Coré, Datan, Abiram : instigateurs de révoltes contre le pouvoir de Moïse ou d’Aaron. En réalité, ces rébellions visent la prééminence de Dieu. Leur fin tragique illustre la question de l’orgueil humain et des conséquences pour ceux qui sont assoiffés de puissance et incrédules à la puissance de Dieu.

Balaam : devin réputé, envoyé par le roi Balaq pour maudire Israël. A la grande déception de celui qui l’envoie, Balaam ne pourra que bénir Israël.

 

Géographie et livre des Nombres

Pour mieux situer le texte :

Le désert de la péninsule du Sinaï : ce territoire sépare la Palestine du delta égyptien. C’est un désert d’environ 58 000 km2, en forme de trapèze, composé de trois zones du nord au sud :

• une plaine côtière sableuse d’environ 20 km de large,

• un plateau calcaire de 220 km de profondeur,

• un massif granitique triangulaire de 150 km de base et 180 km de côté sur les deux golfes.

La montagne du Sinaï qui en fait partie est le lieu (retenu par les croyants) des manifestations de Dieu, de la révélation du Décalogue, de l’Alliance de Dieu avec le peuple, lieu également du dialogue entre Moïse et Dieu.

C’est aussi le lieu de vie du peuple hébreu après sa sortie d’Egypte, pendant presque quarante années (durée symbolique d’une génération).

 

 

Histoire de la rédaction du livre des Nombres

La composition finale du texte est relativement tardive (aux alentours de – 600, époque de l’exil des Hébreux à Babylone au VIème siècle avant JC). De nombreuses sources ont été assemblées pour composer ce texte, reliant des éléments narratifs et des textes législatifs.

La rédaction finale, comme pour l’ensemble du Pentateuque, peut être attribuée pour l’essentiel à des auteurs prêtres, proches du Temple de Jérusalem. La réflexion théologique débute probablement durant l’exil et se poursuit lors du retour d’exil qui permet en même temps la construction du deuxième Temple vers – 515.
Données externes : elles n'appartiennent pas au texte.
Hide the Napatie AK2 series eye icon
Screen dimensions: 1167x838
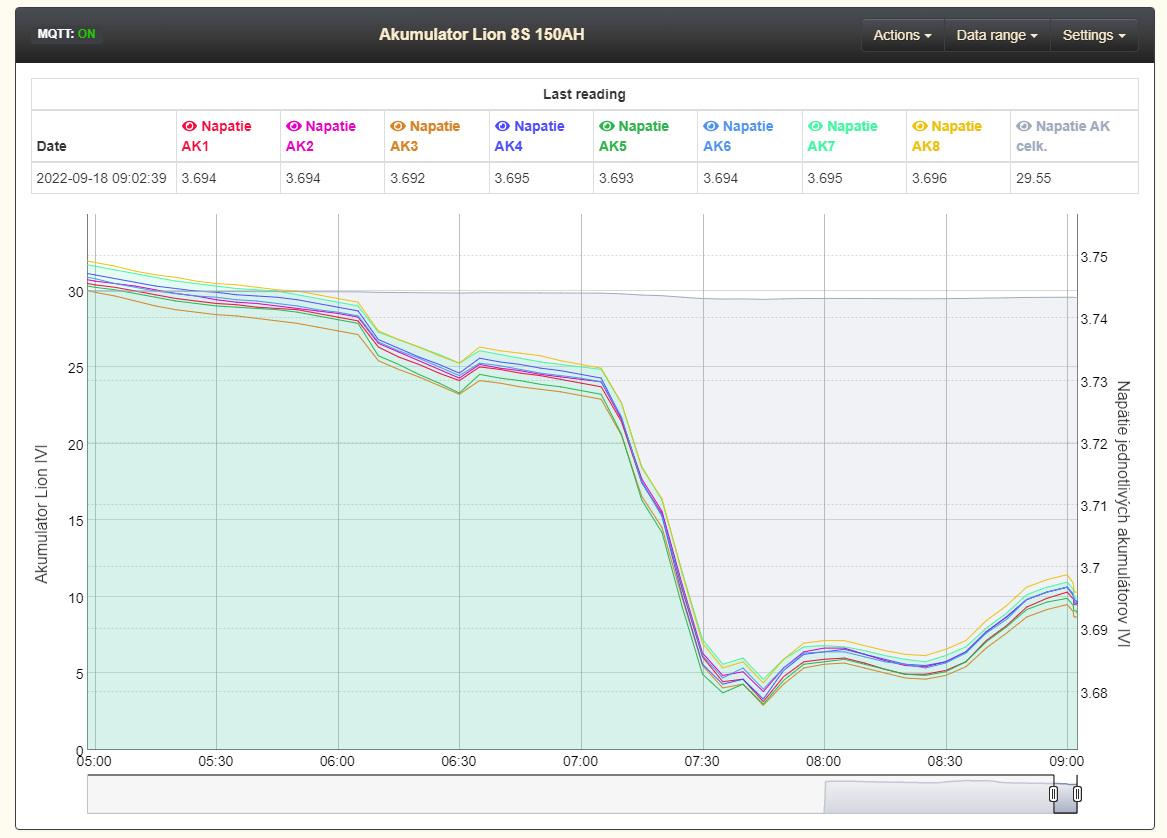[293, 127]
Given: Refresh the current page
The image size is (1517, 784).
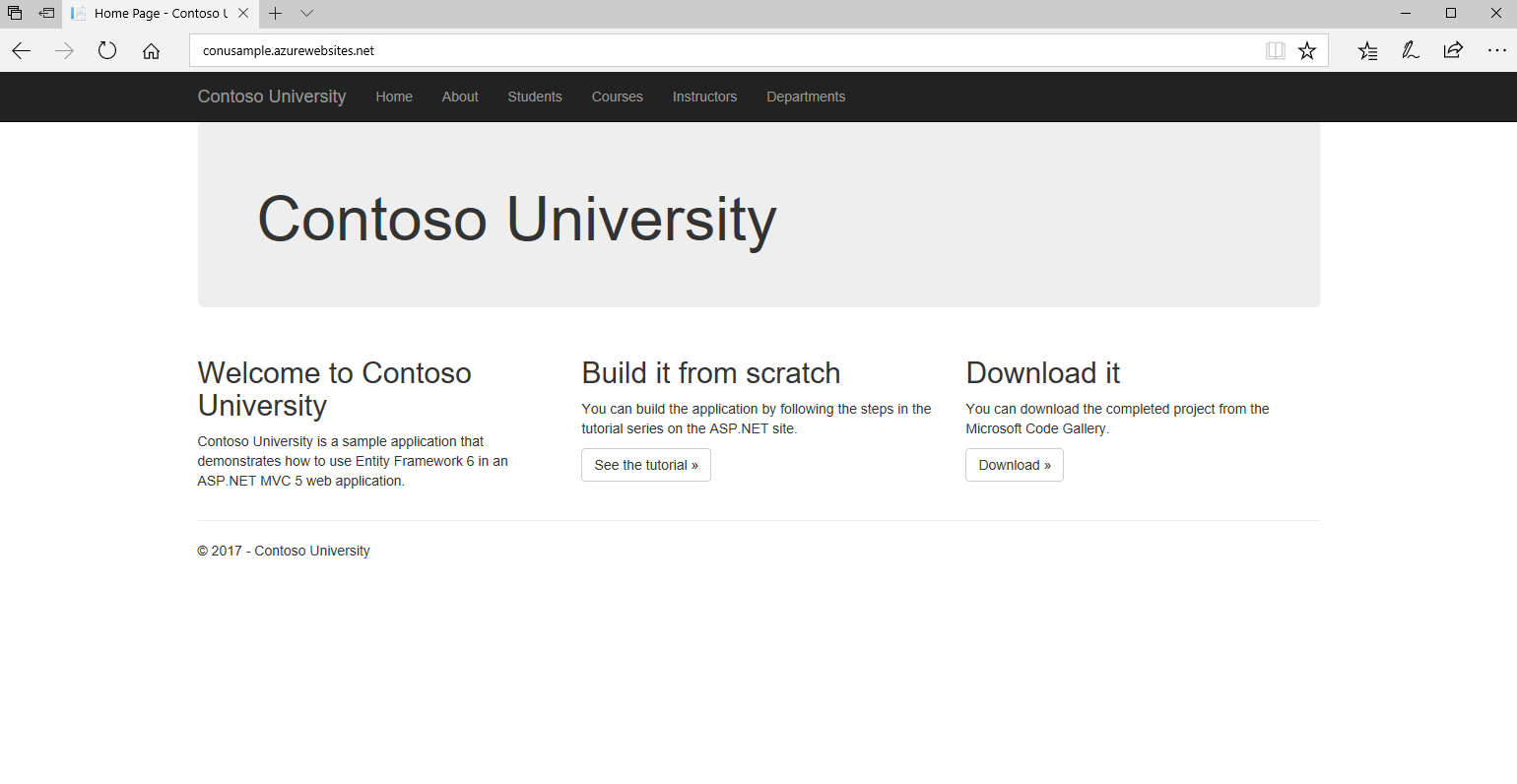Looking at the screenshot, I should coord(106,50).
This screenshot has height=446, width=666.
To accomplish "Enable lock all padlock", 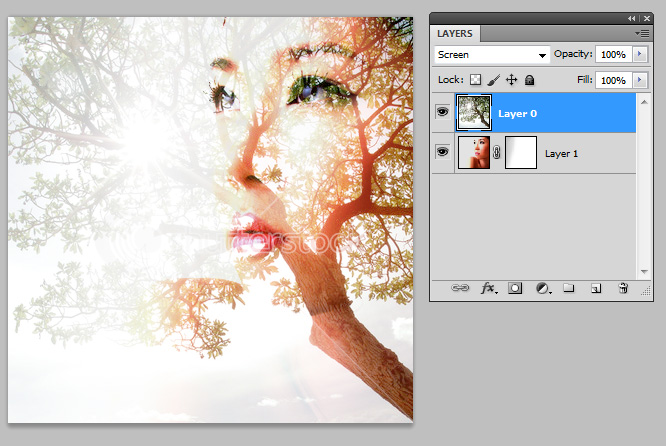I will click(x=529, y=80).
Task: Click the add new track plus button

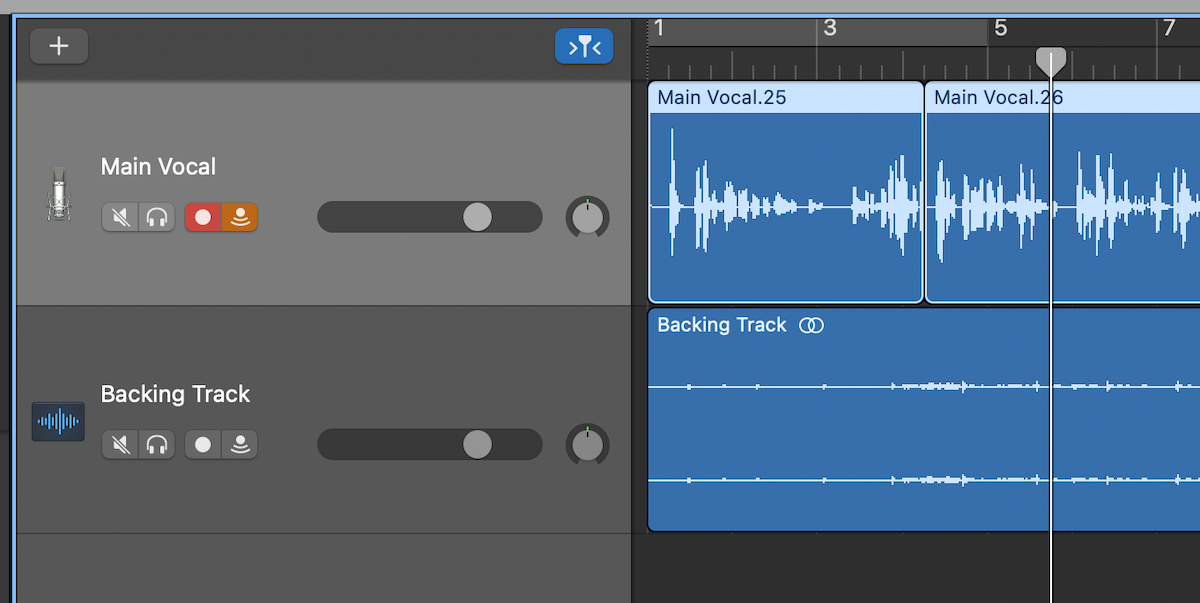Action: 59,46
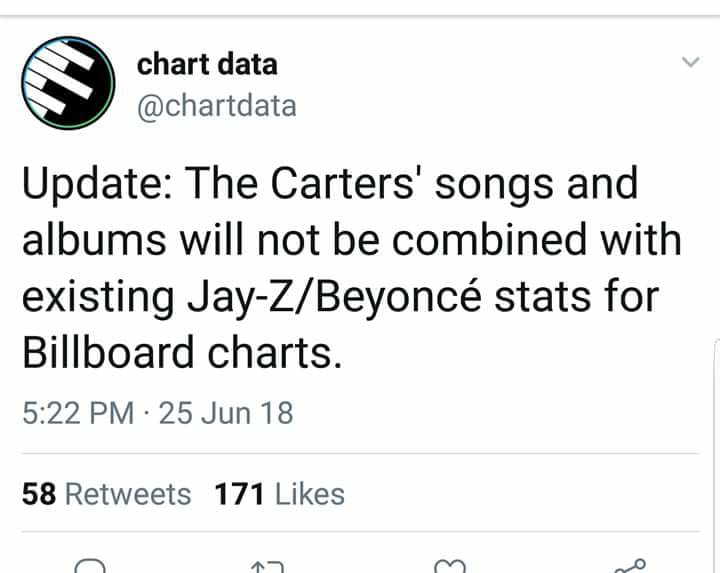Viewport: 720px width, 573px height.
Task: View the 171 Likes list
Action: click(279, 494)
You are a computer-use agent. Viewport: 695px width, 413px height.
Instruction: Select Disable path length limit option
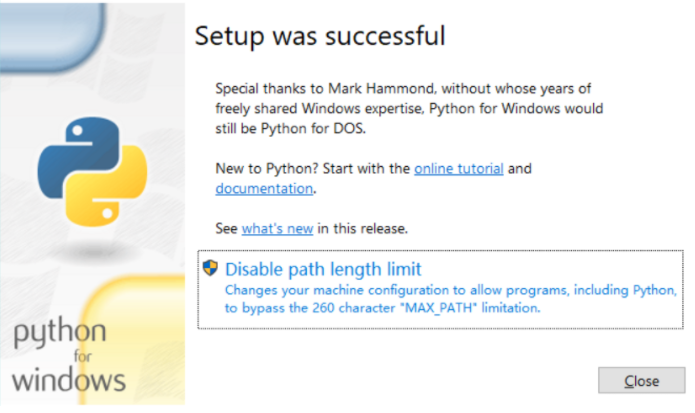[441, 289]
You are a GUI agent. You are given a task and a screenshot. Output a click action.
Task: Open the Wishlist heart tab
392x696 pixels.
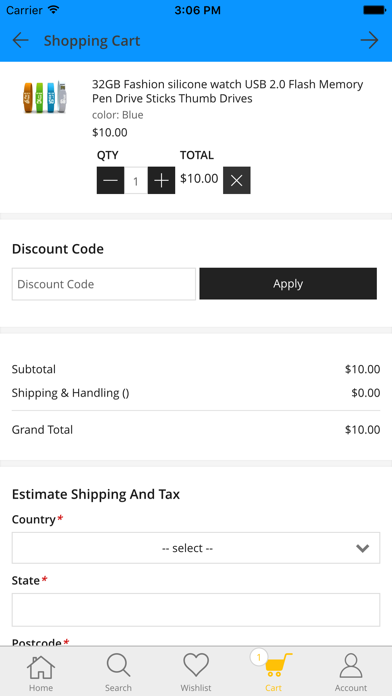pyautogui.click(x=196, y=672)
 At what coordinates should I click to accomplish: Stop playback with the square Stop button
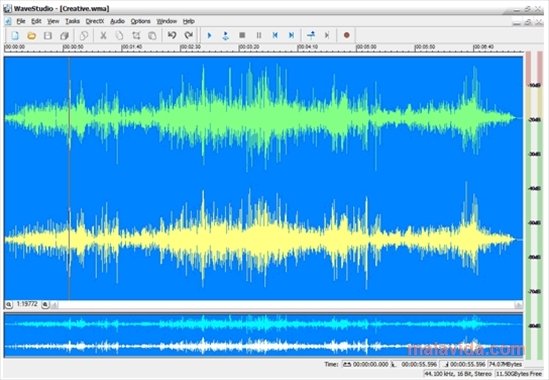click(242, 35)
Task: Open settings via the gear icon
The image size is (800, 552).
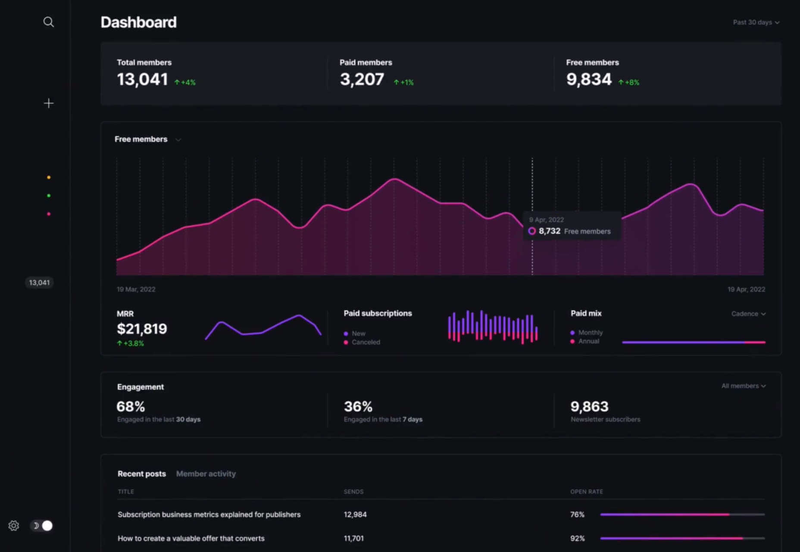Action: pos(14,525)
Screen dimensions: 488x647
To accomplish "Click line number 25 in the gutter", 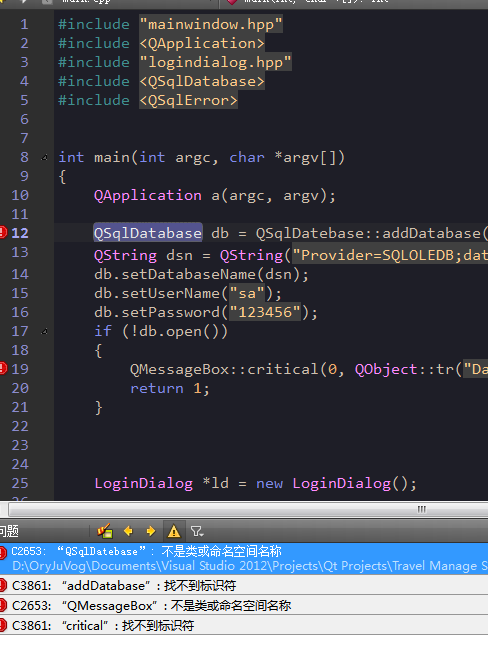I will [20, 483].
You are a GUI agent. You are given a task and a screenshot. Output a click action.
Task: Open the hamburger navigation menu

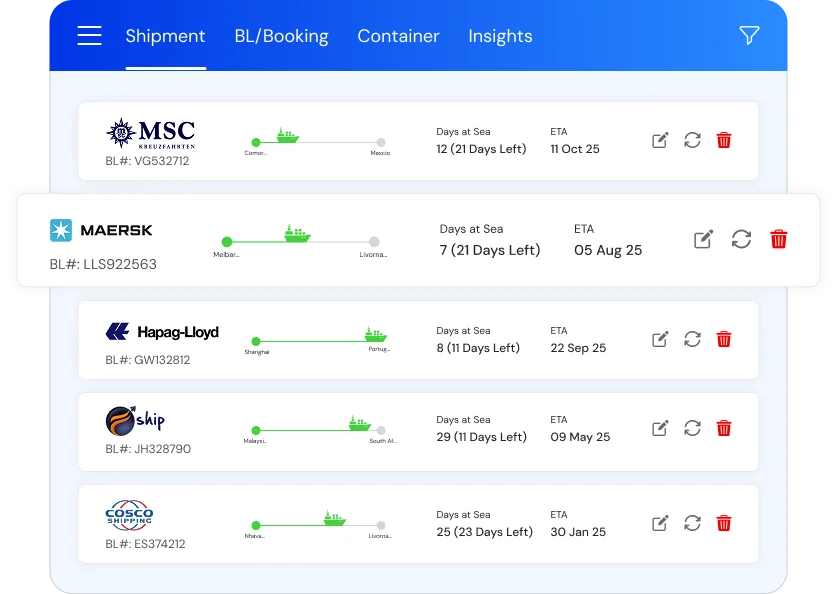[x=90, y=36]
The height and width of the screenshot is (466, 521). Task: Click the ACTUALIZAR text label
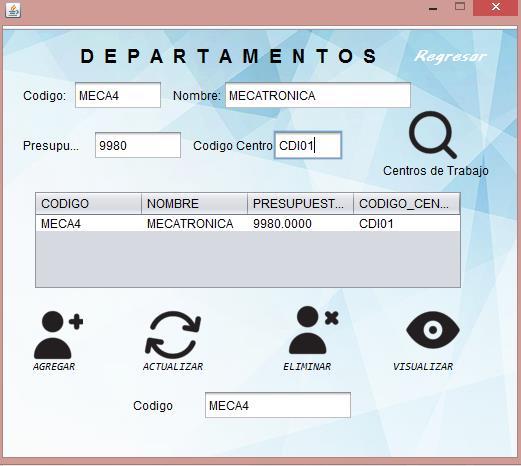tap(173, 367)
Certains textes sacerdotaux (1-10,28 ; 13* ; 14 ; 16* ; 17-19 ; 20* ; 26-31 ; 34-36) remontent à l’époque perse. Ces textes présupposent déjà les textes sacerdotaux qui se trouvent en Exode et en Lévitique.

On trouve d’autres textes non sacerdotaux (que l’on peut appeler « laïques ») dans les narrations de Nb 11-25 (sans la rédaction P) et en Nb 33.

Le récit de Balaam (Nb 22-24) forme une unité littéraire indépendante qui a peu de liens avec le reste du livre des Nombres. Une inscription araméenne, du VIIIe siècle av. J.-C., trouvée, en 1967, à Deir ‘Alla, en Jordanie, commence par « livre de Balaam, fils de Beor, l’homme qui voyait les dieux ».